Since the defeat of Gaddafi's loyalist forces, Libya has been torn among numerous, rival, armed militias affiliated to regions, cities and tribes, while the central government has been weak and unable to bring its authority over the country. Competing militias have lined up against each other in a political struggle between Islamist politicians and their opponents.Can you say power vacuum? And that means those wankers Daesh are there too doing their crap.

So I'm out of luck getting to see this:

From National Geographic
Copyright- Mike Gadd

Copyright: Federica Leone

This is the amazing Old Ghadames, an oasis town in the heart of the Sahara desert is on the edge of Libya, close to both the Algerian and Tunisian borders. It was named an UNESCO World Heritage site in 1986.

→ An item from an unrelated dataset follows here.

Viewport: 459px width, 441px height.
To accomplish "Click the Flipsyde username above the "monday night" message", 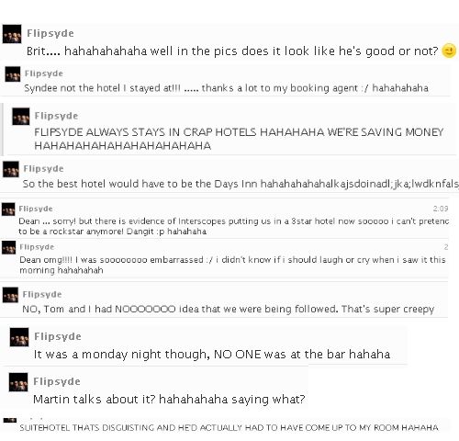I will (x=58, y=336).
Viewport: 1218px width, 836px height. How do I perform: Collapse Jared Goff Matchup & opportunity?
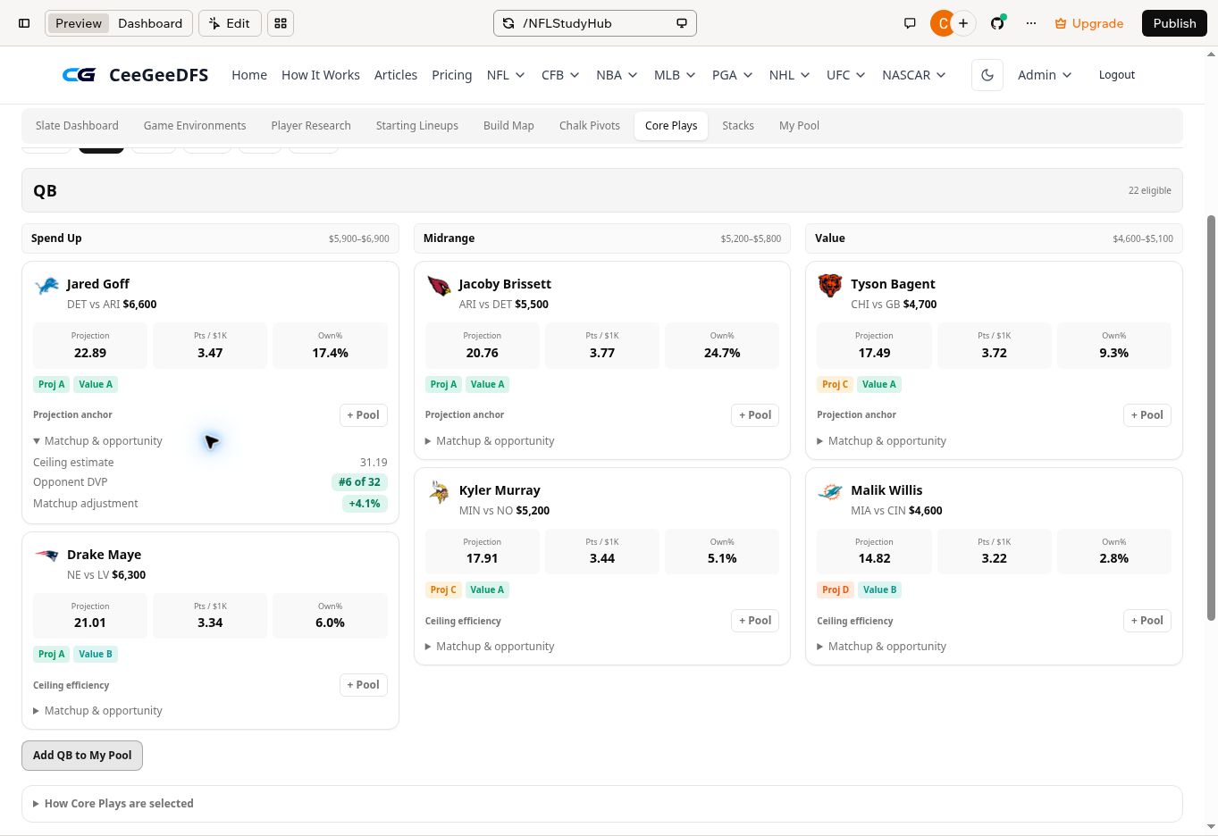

Copyright: Federica Leone - UNESCO
It is a whole abandoned city that's a labyrinth of interconnected rooftops and narrow dark tunnels, contrasting the brilliant white-washed walls which make the old town an architectural spectacle. The people of Ghadames are largely Amazigh Berbers and the old town of Ghadames has been inhabited since approximately 400 BCE. The Romans first mention the town, Cydamus, around 100 BCE. Ghadames was an important trade town until the late 1800s CE.

The last family voluntarily withdrew from the old town in the late 1990s, "due to a lack of water and electricity." I think more they were forced to move as that sounds like a suddenly odd reason now. The old town now stands as a monument to what was a feat of architectural engineering for a Saharan oasis town.

Traveller and cool chick Adela Suilman wrote about visiting Ghadames:

Local guide Mohammed tells me, "growing up in the old town as a child you quickly have to commit to memory the numerous tunnels and passages, determining which are true and which are dead ends. It stimulates a healthy memory!" 50 years on, Mohammed can still navigate the old town maze by heart as I blunder around behind him, barely able to see my hand in front of me. The stark contrast of dark and light, as well as the bright white buildings play tricks on the eyes and it's easy to become quickly bedazzled by this unique walled town. 
Moving into one of the traditional dwellings, one is immediately hit with a burst of colour which starkly contrasts the white outer walls. Traditional Ghadamesy colours are utilised, predominantly red with complimentary yellow, green and orange. Some front doors are also decorated with these colours to denote that its inhabitants have undertaken the Hajj pilgrimage to Mecca. 

Copyright: Federica Leone - UNESCO

Each of the rooms within the uniform 4 story houses has a designated purpose, whether it's wheat storage or rooms for washing the dead before burial. The high roofs and light colours make the houses intensely cool as a relief to the outside Saharan heat. As light is rare within the old town, mirrors are strategically hung on the walls throughout the houses to cleverly reflect light into each room. As one moves up the house to the rooftop you are greeted by a silent city. The roofs of all of the houses in the old town are connected by narrow walkways. Traditionally only women could roam the rooftops, acting as lookouts for Saharan caravans and news as well as being the primary location for them to socialise with one another.

So...too bad for me. It's too unstable and violent now for me to go safely into Libya and see this amazingly historically important and beautiful place. For now.